Excalibur
Excalibur El legítimo rey, el bastardo real, vuelve al juego con la intención de destruirlo todo. Sus primeros actos son de crueldad pura: tortura, saqueo, venganza. Mordred no quiere reinar. Quiere ver arder lo que Arthur construyó. Sus aliados son los traidores, los desesperados y los que aún creen que la sangre vale más que la virtud.
—Ahora empieza la verdadera guerra —dice Arthur al enterarse—. Y no habrá piedad.
La respuesta es una campaña despiadada. Derfel, Issa y los fieles cruzan Britania para recuperar fortalezas, exterminar focos de rebelión, purgar la tierra. Es justicia… pero también venganza.
En medio de la carnicería, Derfel sufre su mayor pérdida: su hija, Seren, muere en un ataque. El dolor lo desgarra por dentro. Ceinwyn se encierra en el silencio. Y Derfel, por primera vez, duda.
—He dado todo por esta causa. Y aún así… no puedo proteger ni a mi sangre.
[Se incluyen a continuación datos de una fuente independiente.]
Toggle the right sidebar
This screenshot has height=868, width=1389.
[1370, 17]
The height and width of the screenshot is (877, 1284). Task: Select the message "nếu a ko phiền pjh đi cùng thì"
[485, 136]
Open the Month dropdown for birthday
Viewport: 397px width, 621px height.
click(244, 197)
El precio de la lealtad no es solo físico. Es emocional, espiritual. Derfel comienza a preguntarse si ha seguido al hombre correcto. Si Arthur, con su obsesión por el honor, no ha condenado a Britania a su propio colapso.
Pero cuando el polvo se asienta, Arthur se alza una vez más. Decidido. Roto, pero implacable.